- Exercise -
Beginning with the line containing "Open the help question mark icon" and ending at the last line of the data, set down every line exactly, leaving out all pictures.

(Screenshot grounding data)
/---

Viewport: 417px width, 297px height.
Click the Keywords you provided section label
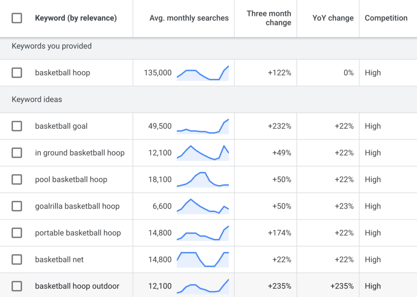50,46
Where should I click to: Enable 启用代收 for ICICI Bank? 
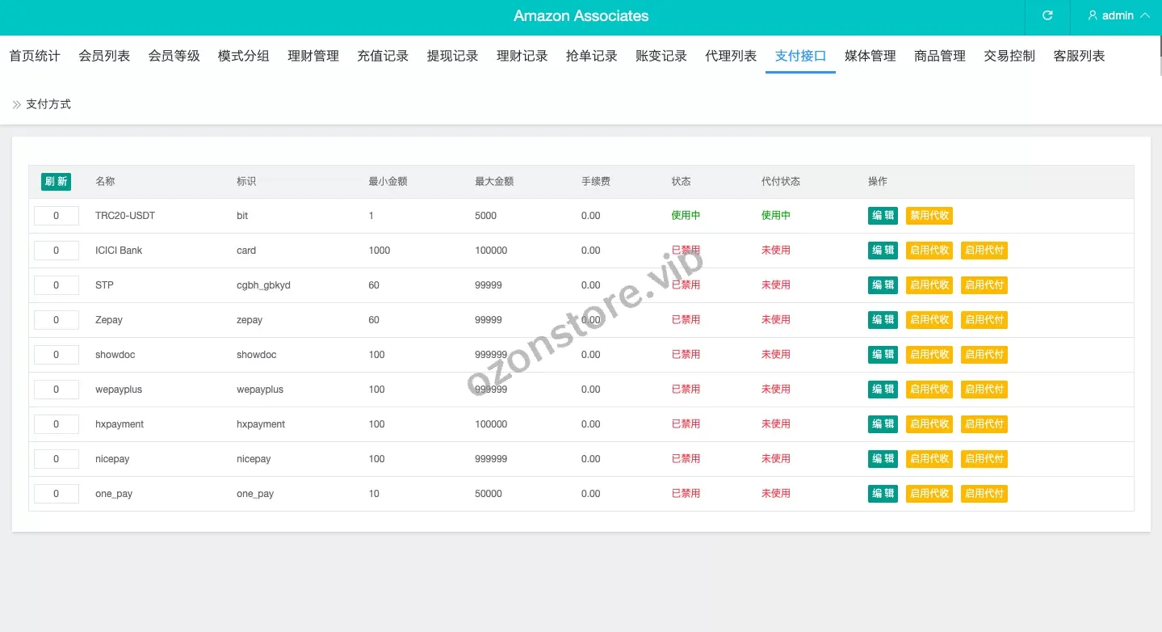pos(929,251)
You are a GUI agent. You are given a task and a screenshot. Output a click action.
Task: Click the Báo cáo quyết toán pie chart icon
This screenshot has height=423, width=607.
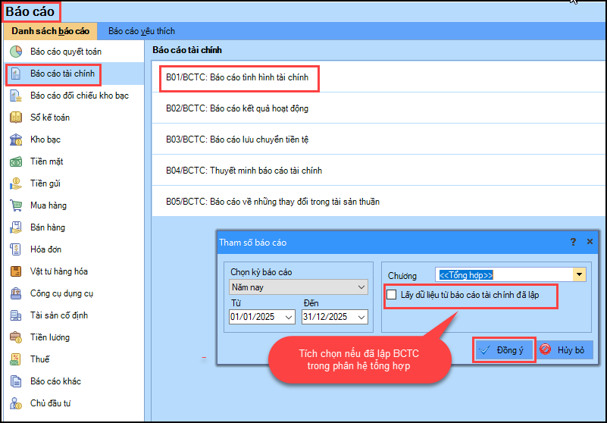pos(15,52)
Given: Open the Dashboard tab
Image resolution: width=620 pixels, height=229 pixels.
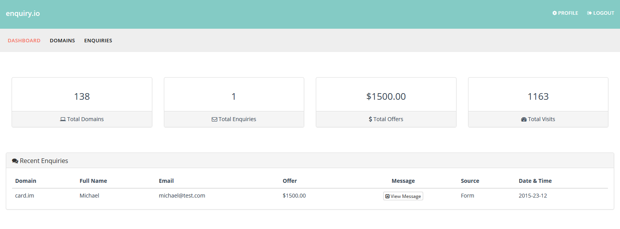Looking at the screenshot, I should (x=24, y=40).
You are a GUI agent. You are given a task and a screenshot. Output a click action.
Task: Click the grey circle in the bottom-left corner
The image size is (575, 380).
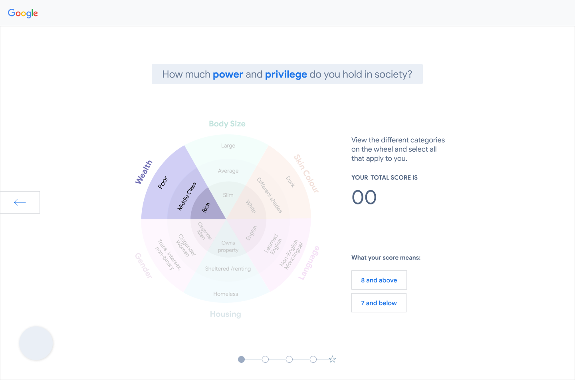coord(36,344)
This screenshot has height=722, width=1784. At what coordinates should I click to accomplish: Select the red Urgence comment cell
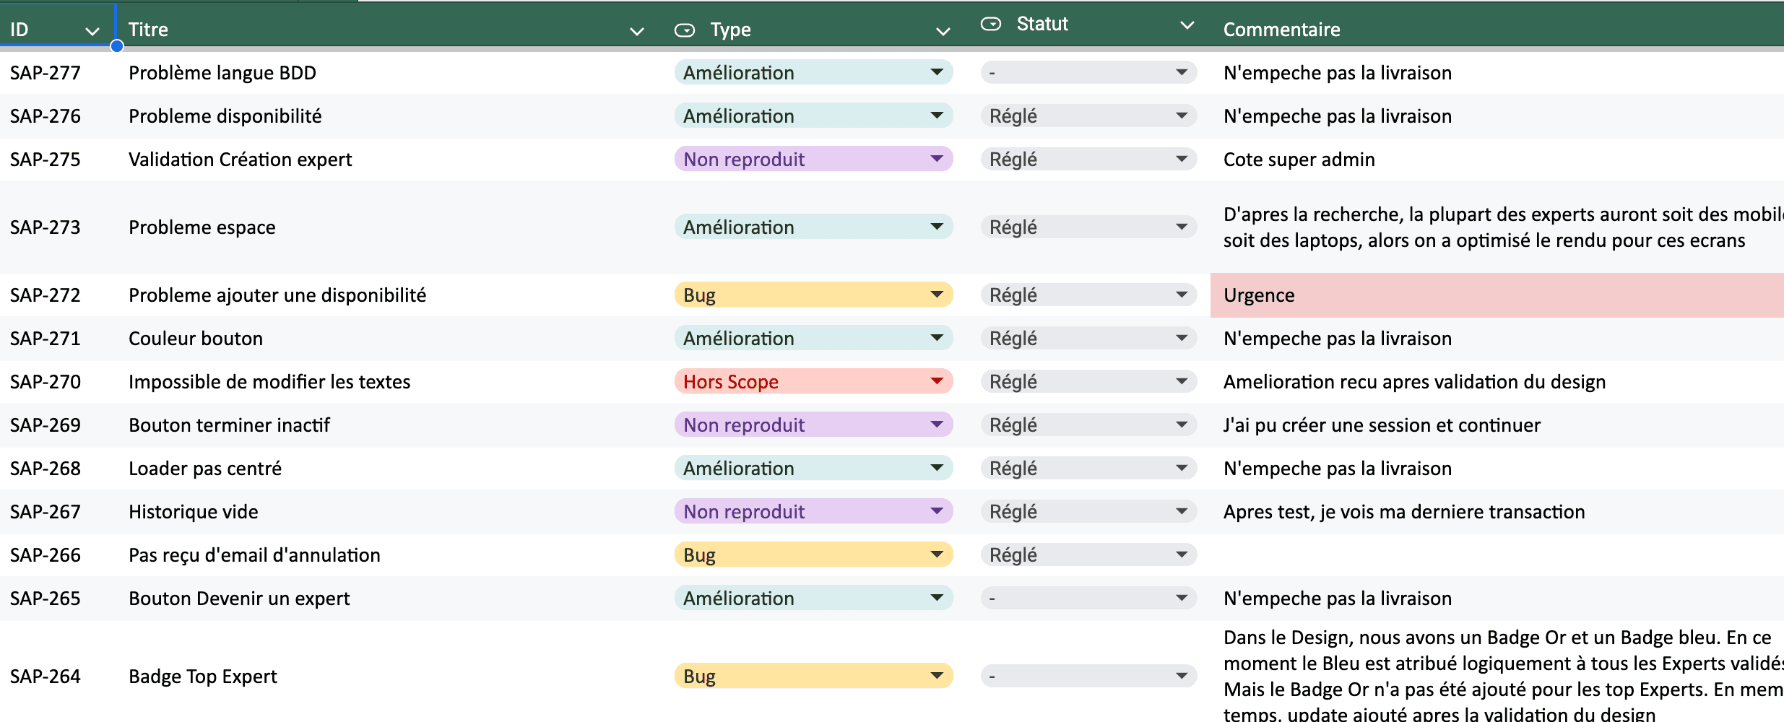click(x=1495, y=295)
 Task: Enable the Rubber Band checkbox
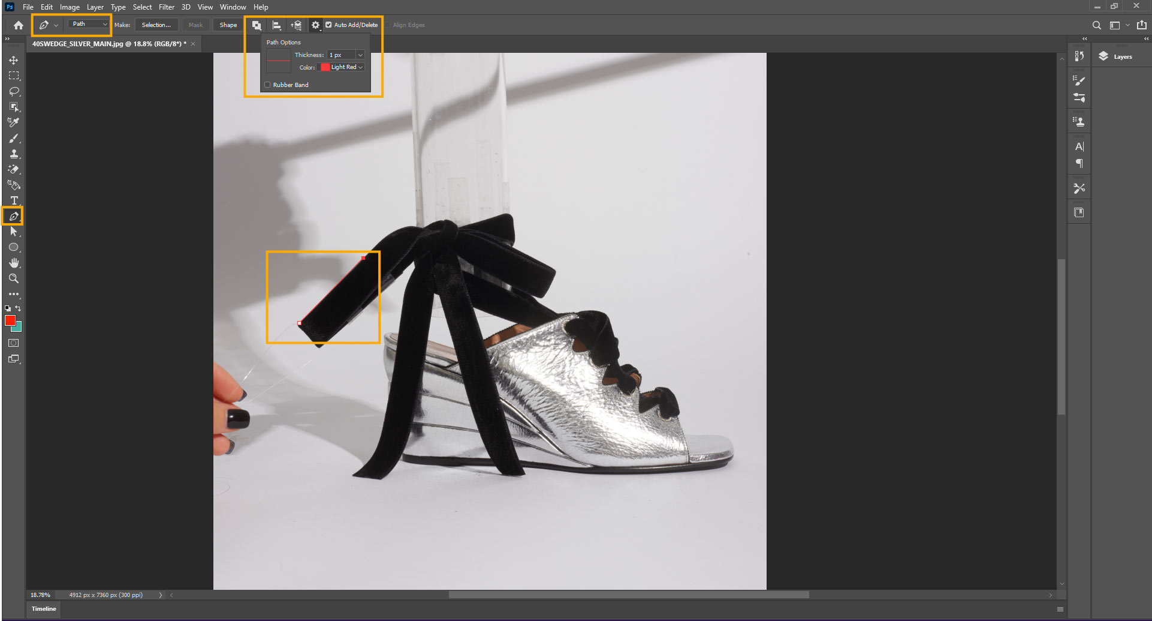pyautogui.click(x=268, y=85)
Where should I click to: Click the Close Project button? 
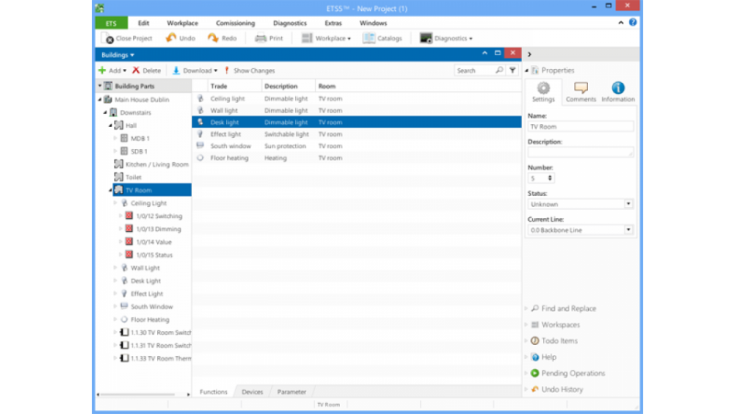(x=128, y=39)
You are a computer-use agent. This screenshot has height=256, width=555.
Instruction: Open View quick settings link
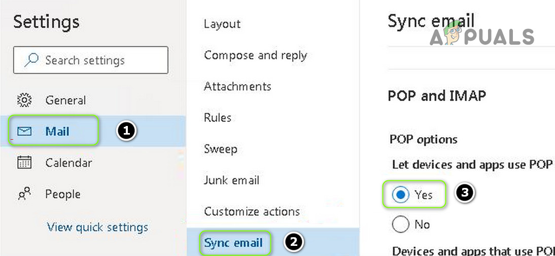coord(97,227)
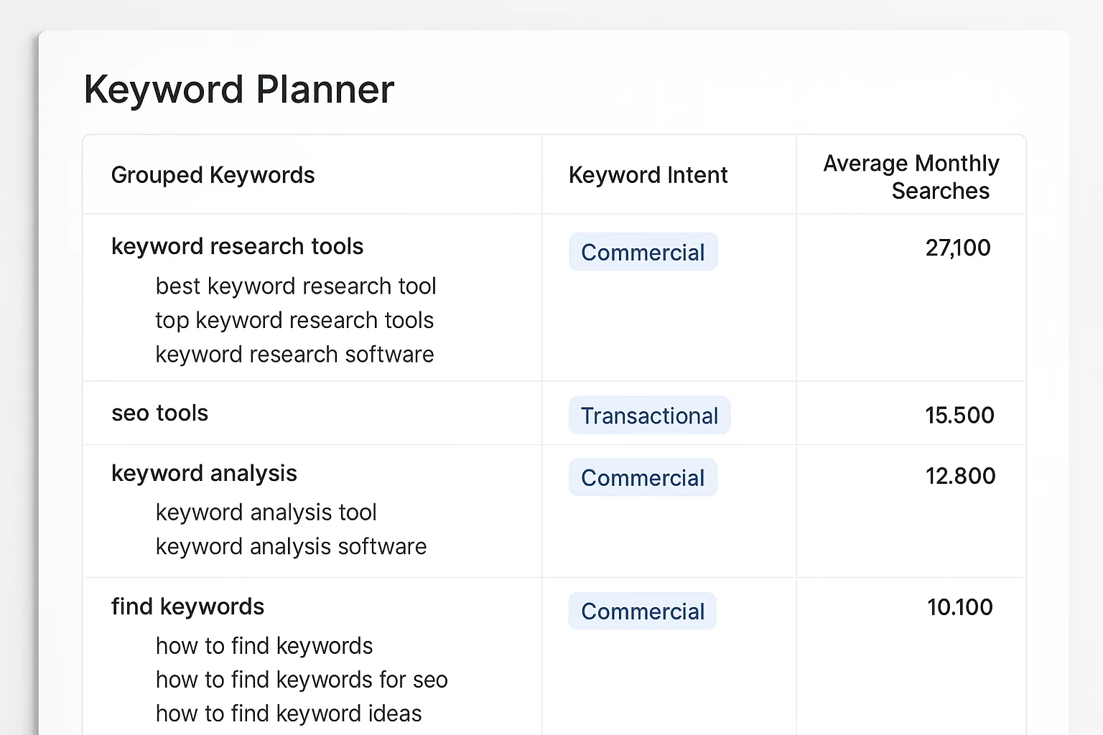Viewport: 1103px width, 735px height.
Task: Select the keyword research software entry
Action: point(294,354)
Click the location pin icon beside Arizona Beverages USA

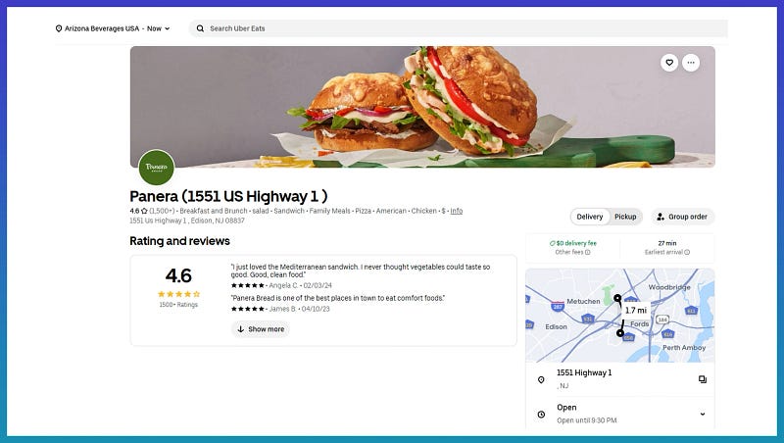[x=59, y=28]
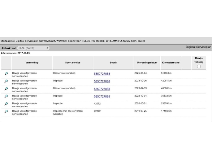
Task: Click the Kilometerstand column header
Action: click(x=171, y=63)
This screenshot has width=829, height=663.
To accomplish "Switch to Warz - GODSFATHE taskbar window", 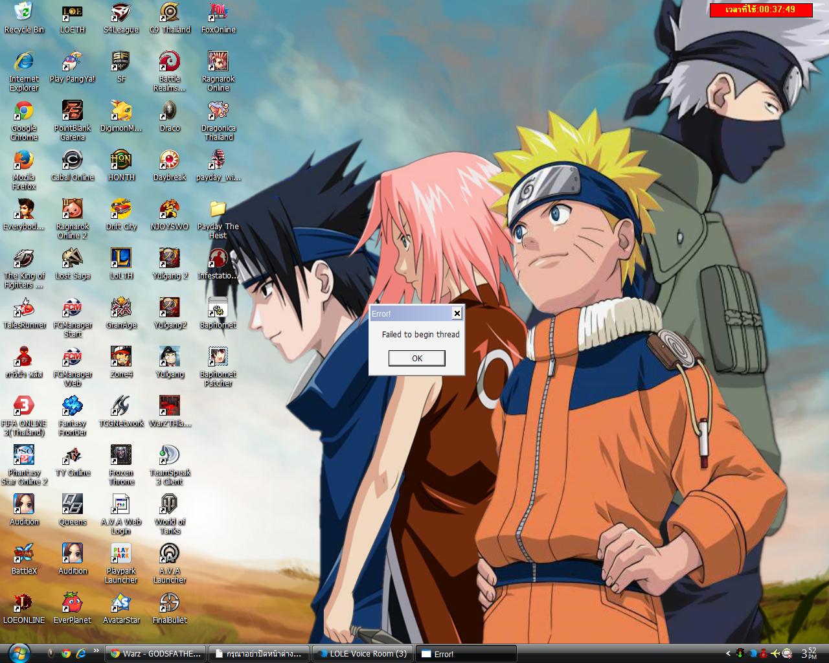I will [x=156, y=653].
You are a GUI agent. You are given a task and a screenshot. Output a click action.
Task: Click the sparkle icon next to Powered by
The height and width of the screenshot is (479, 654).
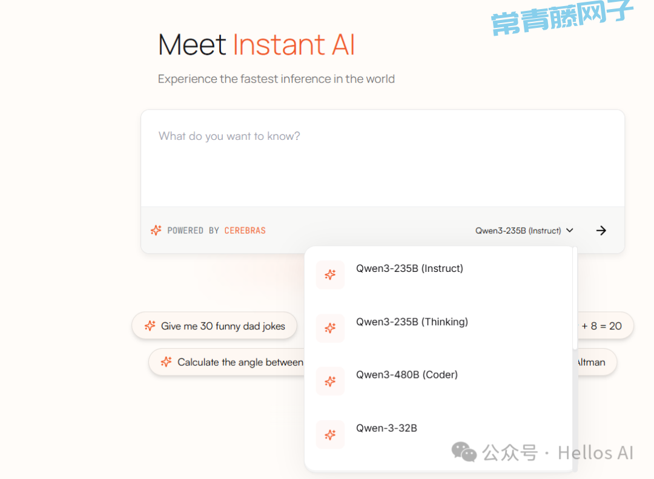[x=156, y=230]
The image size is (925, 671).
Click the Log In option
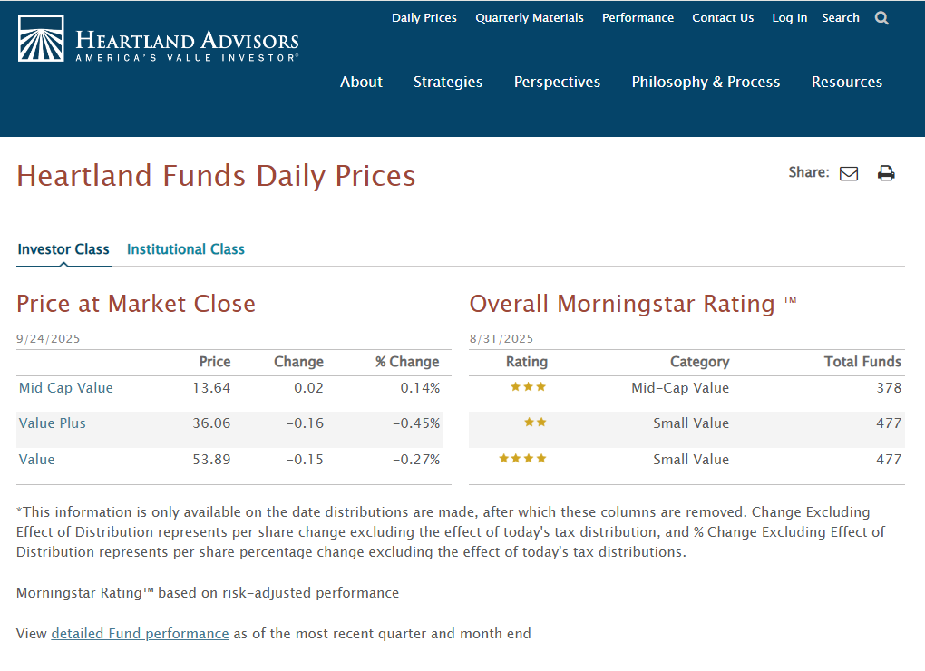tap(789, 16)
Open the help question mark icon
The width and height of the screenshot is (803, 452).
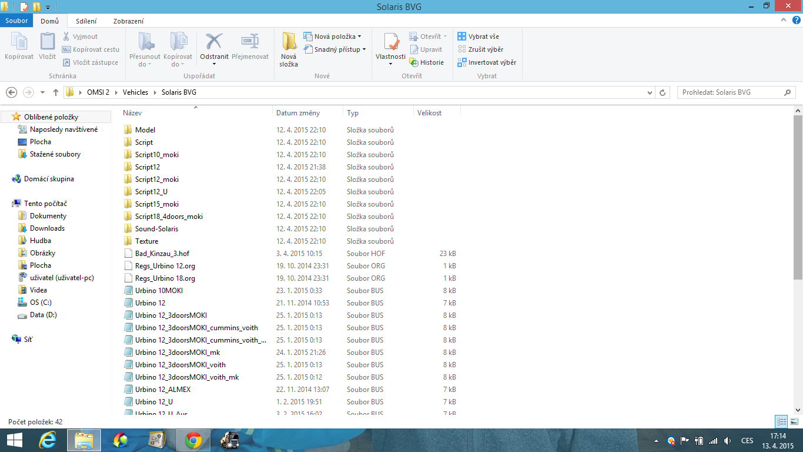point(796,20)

\---

- Written response -
Open the help question mark icon
The width and height of the screenshot is (803, 452).
point(796,20)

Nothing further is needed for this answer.